The small-scale version: what I built

To make it concrete, I showed them my own setup — the same ideas at hobby scale, running 24/7:

Hermes — an always-on kernel, the brain stem.
Paperclip — the workforce: one company, many roles.
Obsidian — shared memory: one vault every agent reads and grounds on.
MCP — the syscall layer: safe, governed access to tools.

Diagram of my small-scale AI operating system: Hermes, Paperclip, Obsidian and MCP connected by one shared memory and one shared bus.

One shared memory, one shared bus. And the part that still unsettles people: the agents learn while I sleep — a nightly loop where they review their own work and write memory updates back into shared memory. Measurably better by morning. But unsupervised learning is just “unsupervised drift with better marketing” unless you add four guardrails: forgetting, identity isolation, a ground source of truth, and a per-identity audit trail. You can sleep. Your agents don’t need to.

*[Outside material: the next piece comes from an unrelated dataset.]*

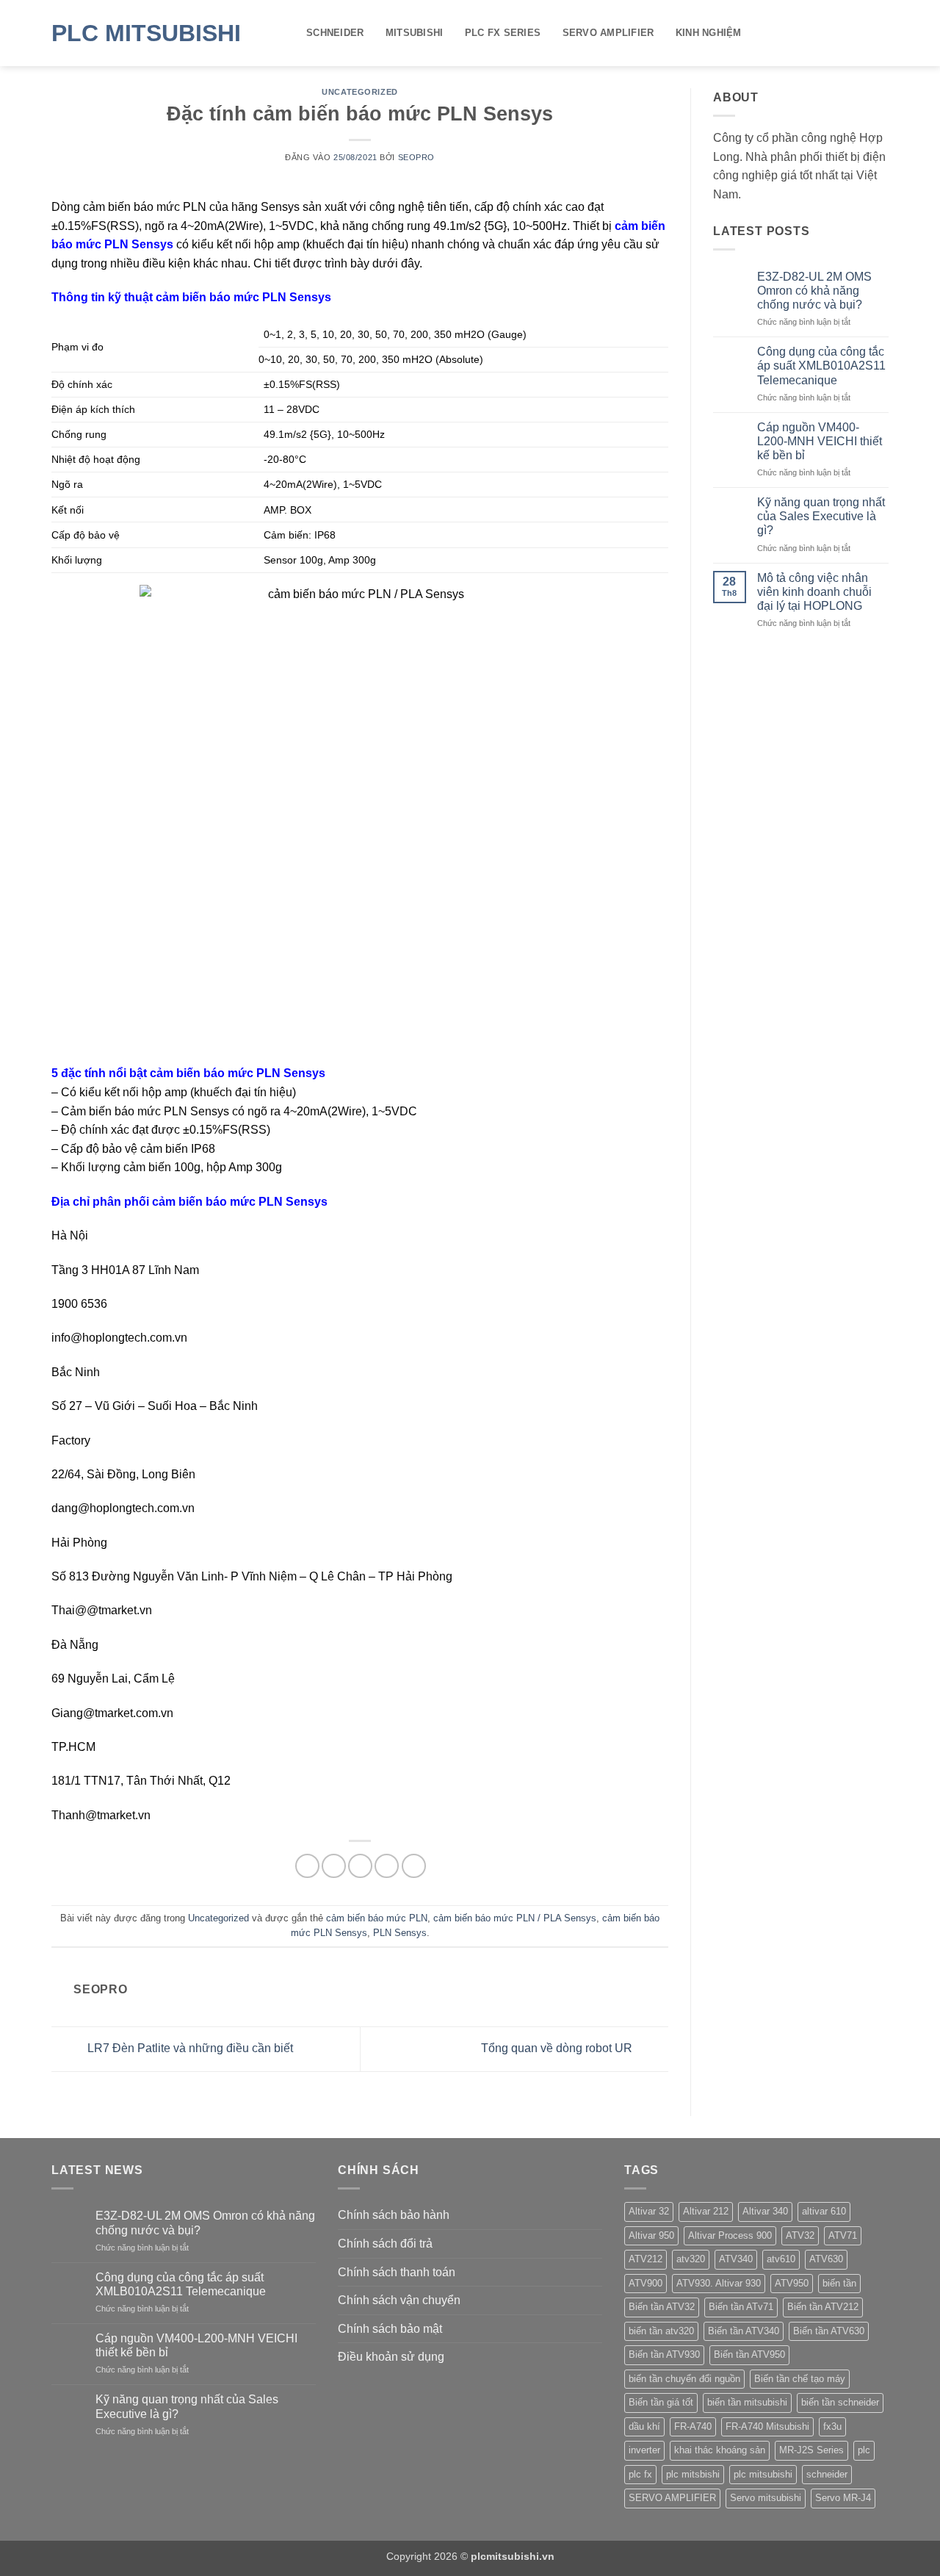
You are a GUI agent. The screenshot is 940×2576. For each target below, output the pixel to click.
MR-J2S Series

Microsoft’s toolset — don’t memorise products, learn three layers

Product names churn. The layers don’t:

USE — Microsoft 365 Copilot and agents grounded in your data via Graph. Copilot in Word, Outlook, Teams, plus task-specific agents (a student-support agent, a citizen-services agent).
BUILD — Copilot Studio (low-code maker) and Azure AI Foundry (the pro-code platform: model catalogue, orchestration, Agent Service, evaluation, content safety).
ENGINEER — frameworks (Semantic Kernel, Agent Framework), the Model Context Protocol, and Purview + Entra for control.

Same agent loop underneath. Choose the layer that matches your team and your stakes.

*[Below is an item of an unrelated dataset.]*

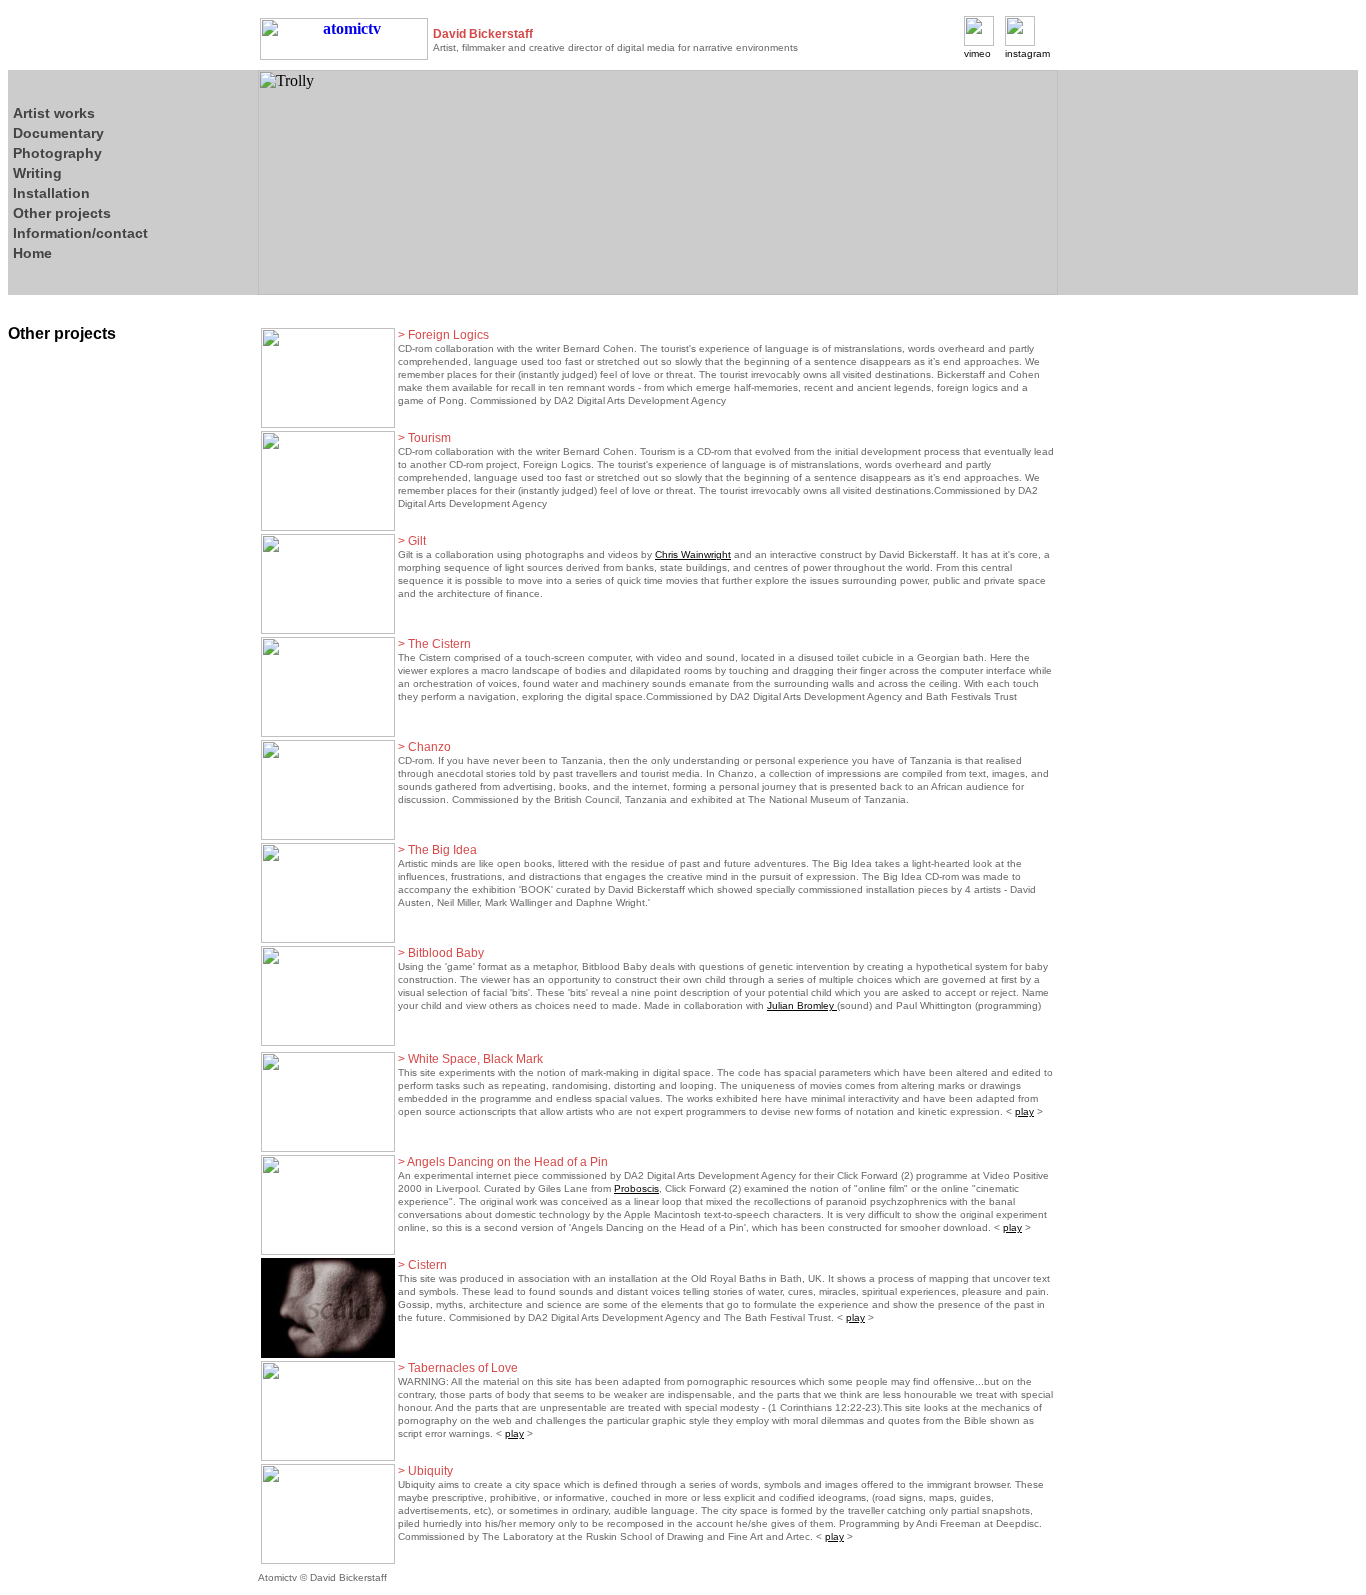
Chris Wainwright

Where Responsible AI actually lives

This was the question I most wanted the Law and Commerce students to leave with: where in the architecture do you put responsibility? Because “be responsible” on a values slide changes nothing. It has to be a control plane, not an afterthought — wired into specific layers:

Architecture diagram mapping Responsible AI controls across the data, tool, orchestration, evaluation, audit and compute layers.

At the data layer — grounding and provenance. The agent answers from your sources, and can show which one. Provenance, or it didn’t happen.
At the tool layer — least-privilege access, fresh auth on consequential actions, every call logged.
At the orchestration layer — the human gate on the decision. The clinician signs. The teacher owns the grade. The caseworker decides.
At the evaluation layer — the done gate. Agents will tell you they finished when they didn’t; completion has to be verified, not narrated.
Across all of it — a per-identity audit trail, so any action can be explained after the fact.

Speed multiplies whatever you point it at. A chatbot that hallucinates once is an incident. An agent that runs a thousand times a night and learns from its own output can turn one hallucination into a compounding incident. Responsibility doesn’t slow agentic AI down — it’s what makes it shippable. And for this cohort it’s not abstract. Australia already has its AI Ethics Principles, and the government has proposed mandatory guardrails for high-risk AI. These students will be the ones turning that into systems.

What I left them with

The five seminar themes of their course — trust and transparency, accountability, privacy and security, inclusiveness and fairness, resilience and sustainability — map almost one-to-one onto Microsoft’s Responsible AI principles. But the rubric rewards operationalising a principle, not listing it. That’s the same thing as my opening line.

So here’s the sentence I wanted fifty final-year students to carry out of the room:

The demo and the disaster can be the same model. The difference is the system you build around it.

The five green cards weren’t a bad model. They were a missing gate. Go build the gate.

Sources for the figures above: Stanford Medicine on its ambient documentation rollout for the Dragon Copilot deployment and clinician-review workflow (the one-million-note / 1,600-clinician milestone was reported separately by Becker’s Hospital Review, May 2026); the University of Manchester–Microsoft world-first AI partnership for the campus-wide Copilot rollout to ~65,000 students and staff; and the UK Government Microsoft 365 Copilot cross-government experiment findings report for the 20,000-plus staff, ~26 minutes/day saved and 82%-would-not-go-back figures. Provenance, or it didn’t happen.